Baremetal recreation may fool the heat stack.
Affects | Status | Importance | Assigned to | Milestone | |
---|---|---|---|---|---|
tripleo |
Expired
|
Medium
|
Unassigned |
Bug Description
We've seen a problem (recreatable in the lab here) related to baremetal use of the devtest scripts.
The situation is this: a running (virtualised) seed booting a (single-node) undercloud on real tin, which in turn boots a (multiple-node) overcloud.
Running "devtest.sh --trash-my-machine -c" causes the heat stack to get confused.
(We think that the reason why "-c" is critical is that the devtest script moves onto the heat stack-create step quickly; without this, the intervening DIB step will mean that this bug doesn't get triggered.)
What appears to happen is this: the running undercloud has a running o-c-c which is polling for metadata. It gets refreshed metadata from heat as the stack-create happens. o-c-c runs to completion on the node and posts success to its wait condition in the heat stack on the seed. All this happens before the seed has a chance to reboot and refresh the node.

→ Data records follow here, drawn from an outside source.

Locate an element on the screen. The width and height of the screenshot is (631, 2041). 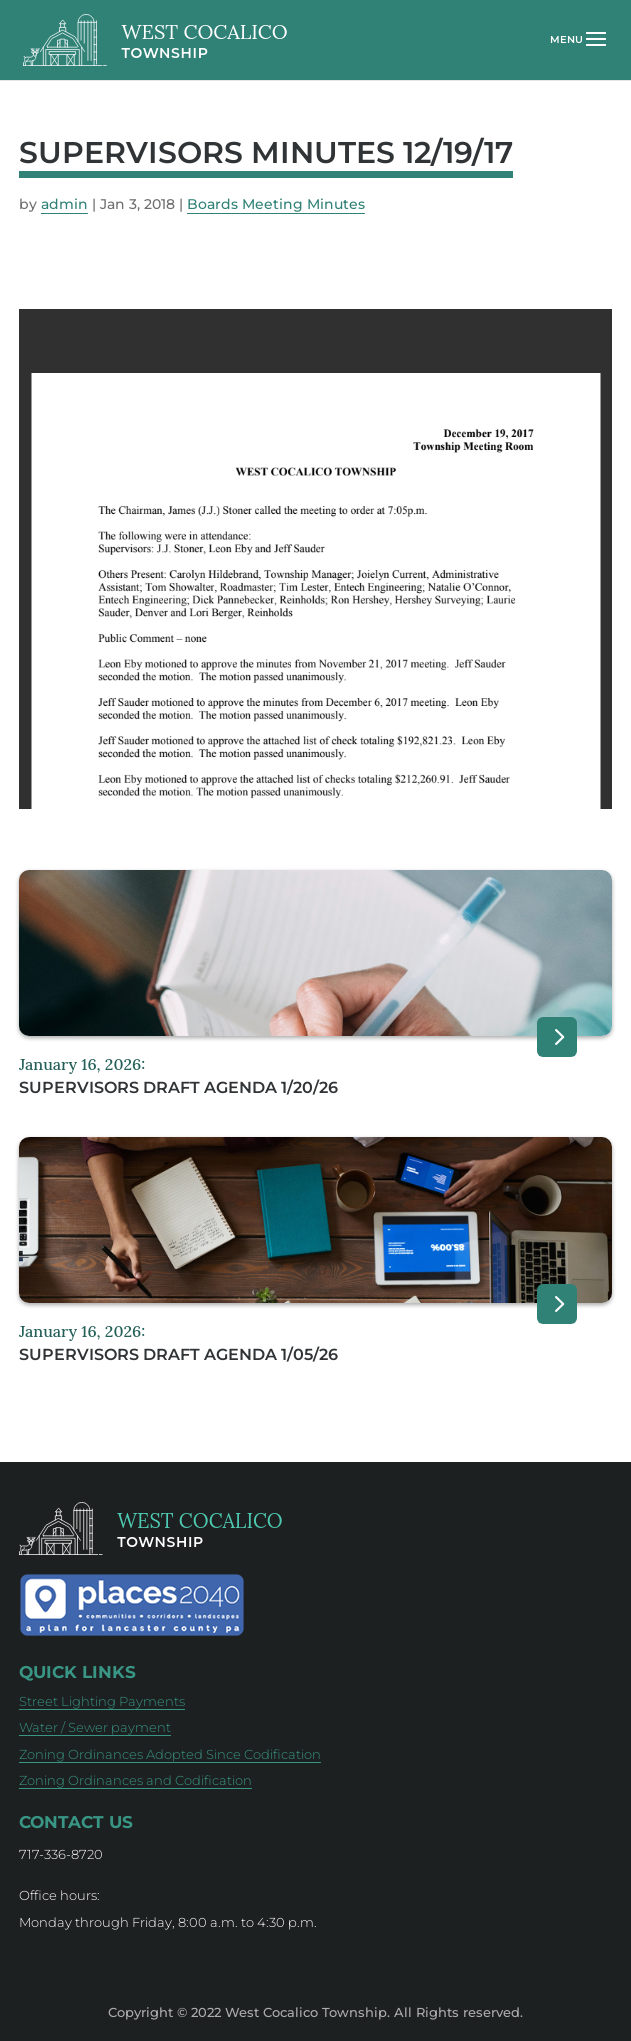
Water / Sewer payment [Water / Sewer payment (opens in new tab)] is located at coordinates (95, 1727).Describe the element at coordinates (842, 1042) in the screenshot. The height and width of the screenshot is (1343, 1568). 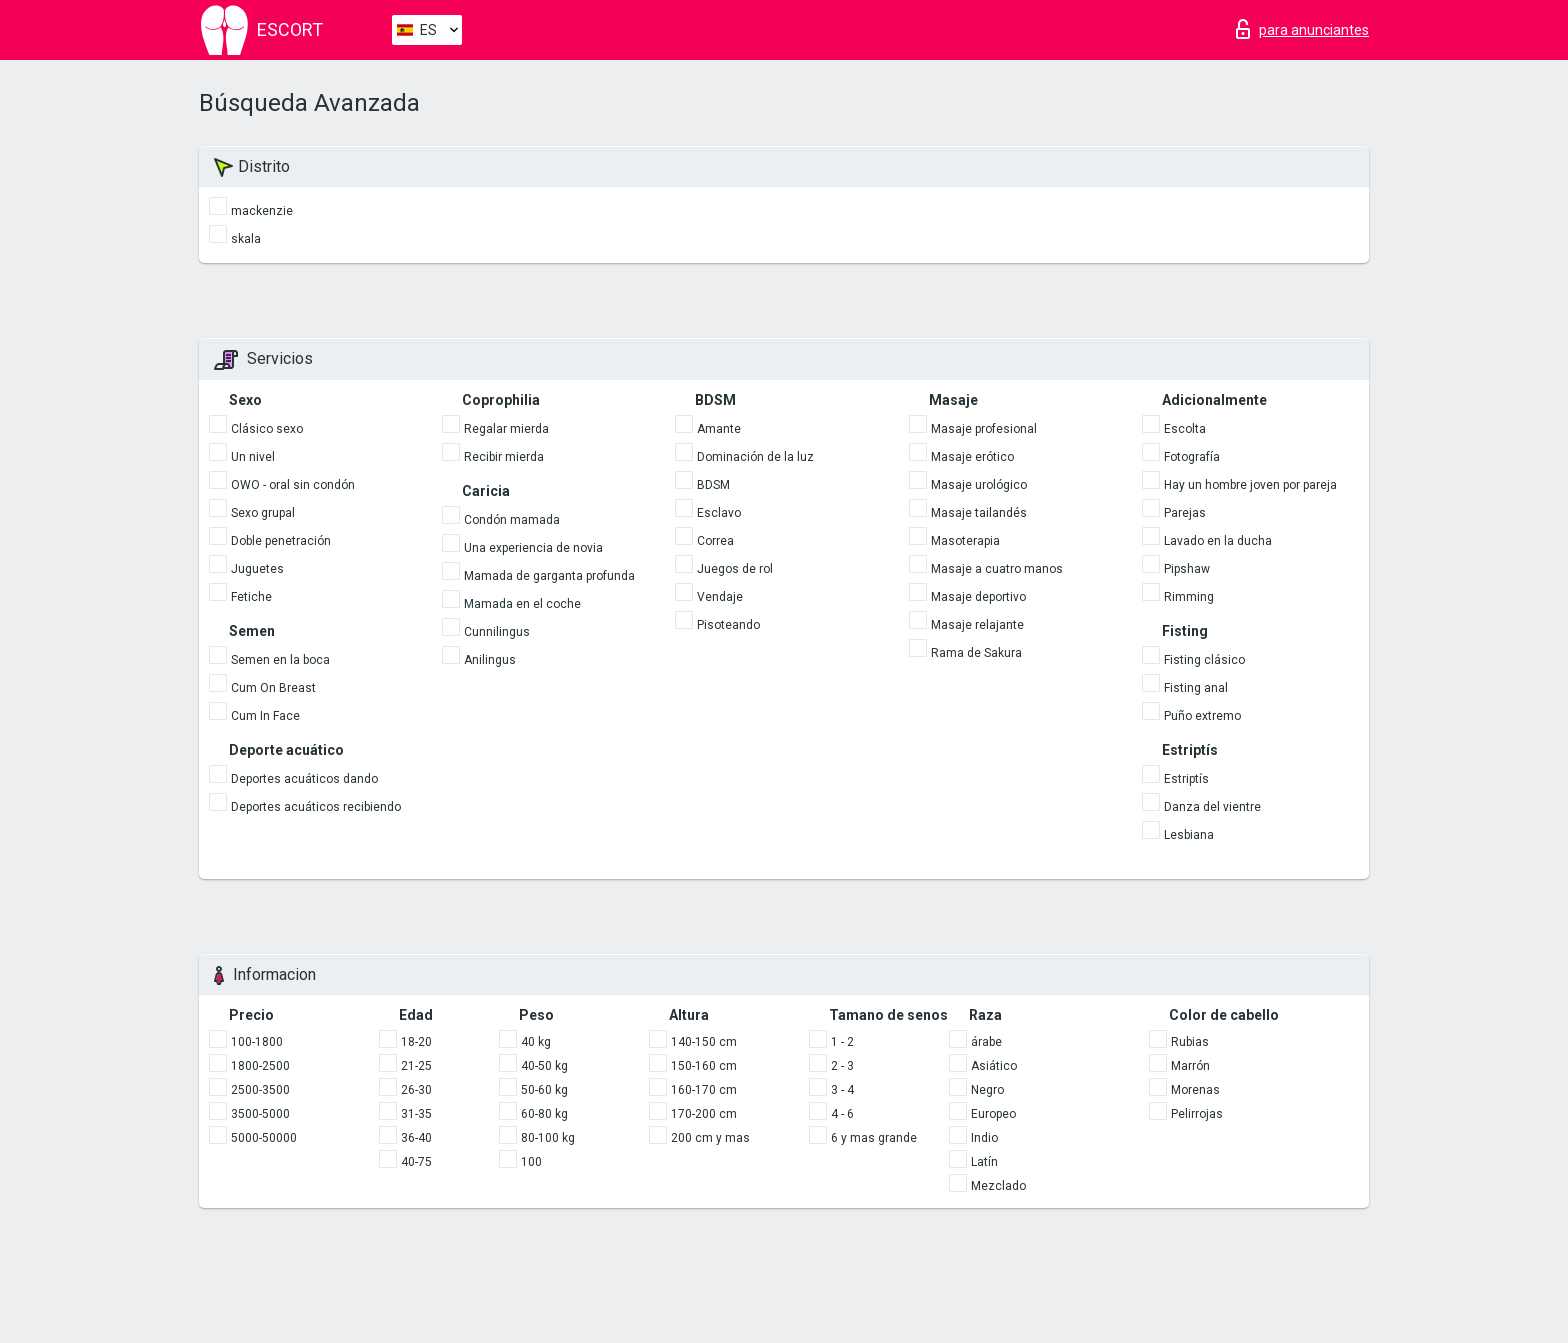
I see `1 - 2` at that location.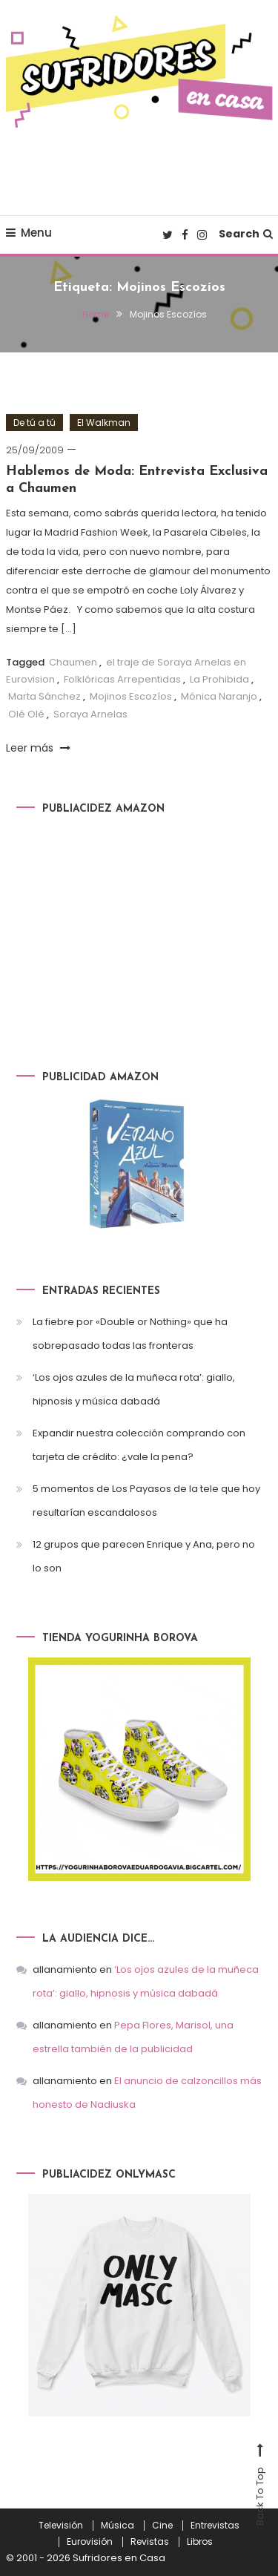  I want to click on Menu, so click(29, 232).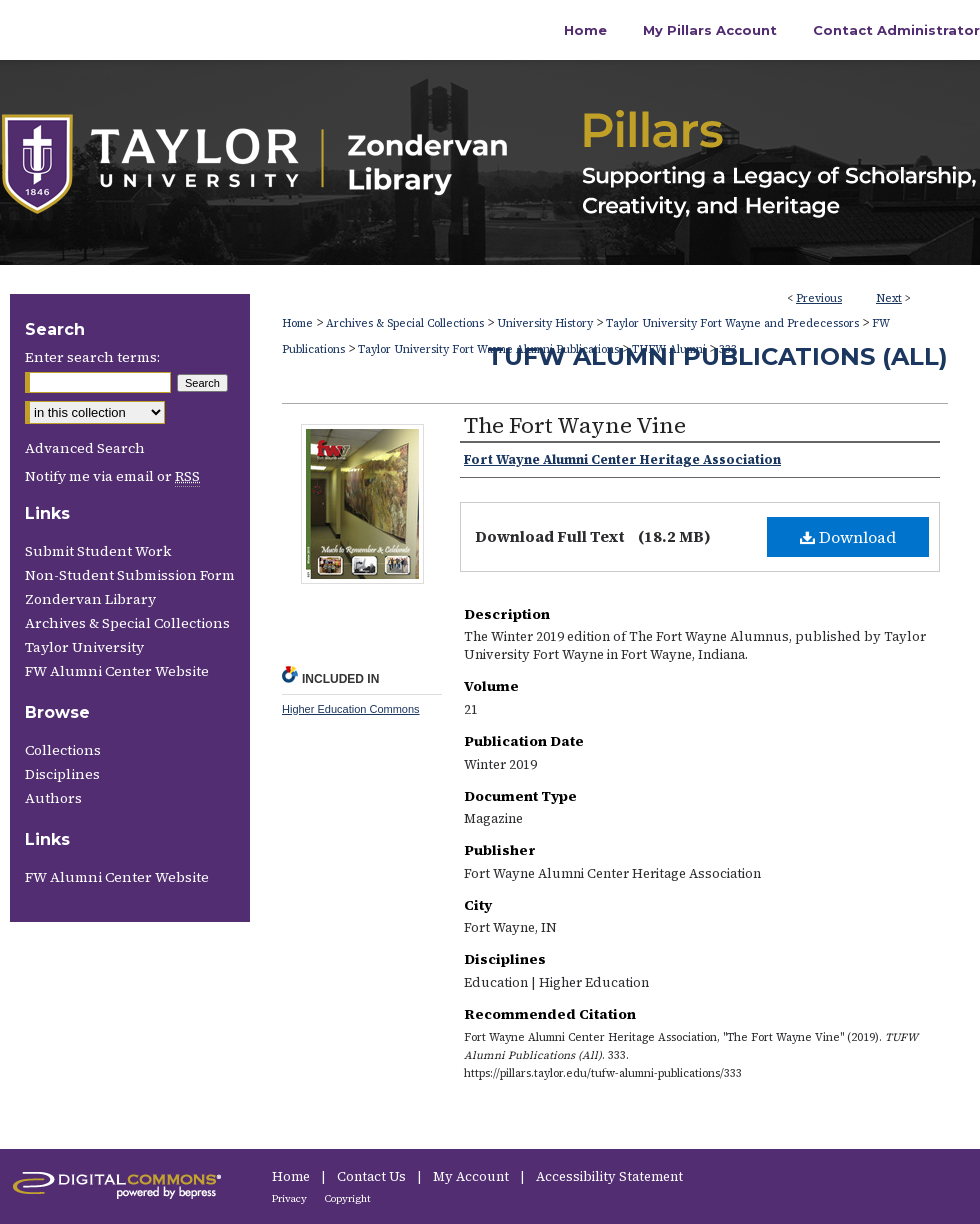 The width and height of the screenshot is (980, 1224). Describe the element at coordinates (90, 599) in the screenshot. I see `Zondervan Library` at that location.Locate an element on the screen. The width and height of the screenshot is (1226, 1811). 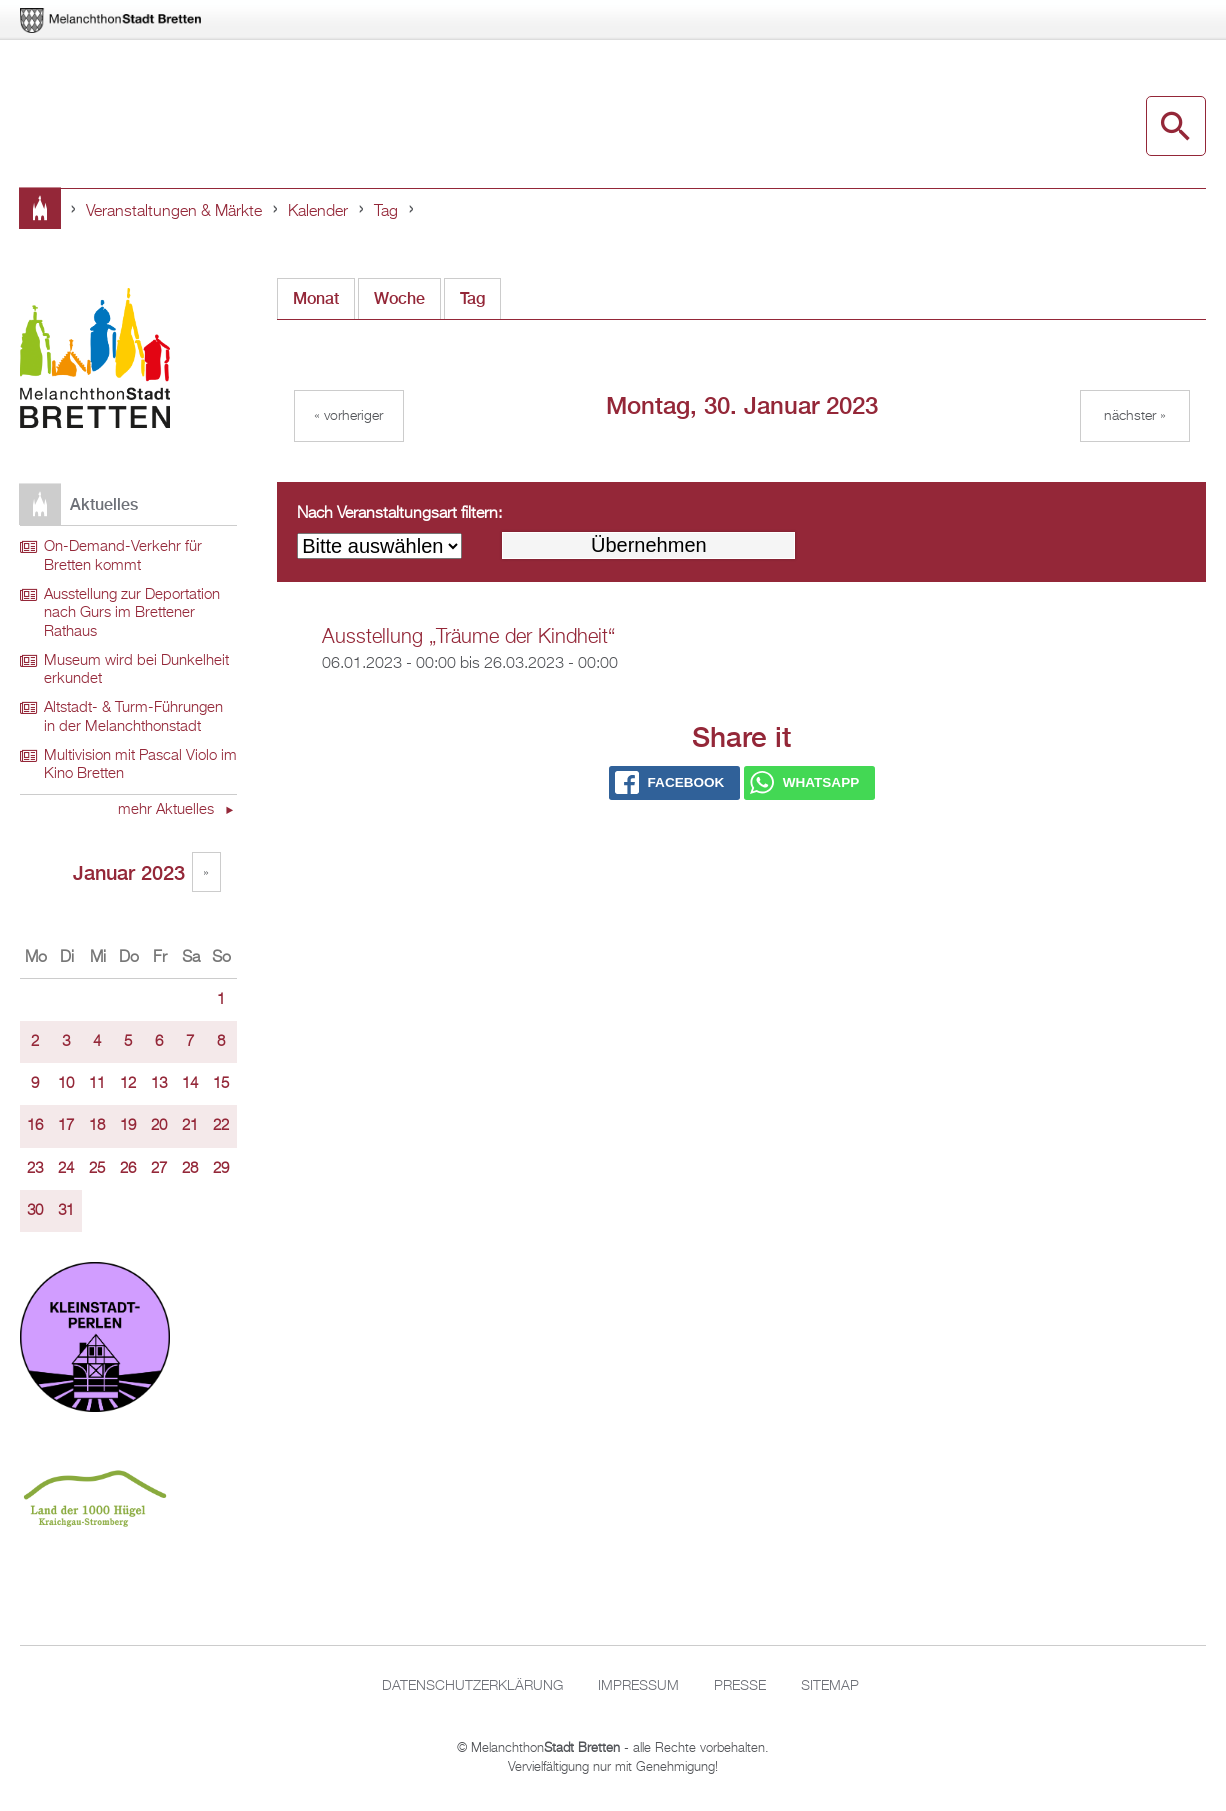
Veranstaltungen & Märkte is located at coordinates (174, 212).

It's not clear if this is fundamentally down to nova baremetal populating the metadata for the new instance too early (perhaps it should wait until the image loader is able to start imaging the node?)
Changed in tripleo: | |
status: | Confirmed → Triaged |
importance: | Undecided → Medium |
(Whether the timing of the "-c" flag actually does mean this doesn't happen, or we just got lucky, I don't know.)
This obviously doesn't show if you heat stack-delete between runs; however, in the case of partially-working underclouds (or overclouds), if the stack-delete wedges for some reason - or the seed is unable to complete that for other reasons - the running baremetal node state may still compromise this process.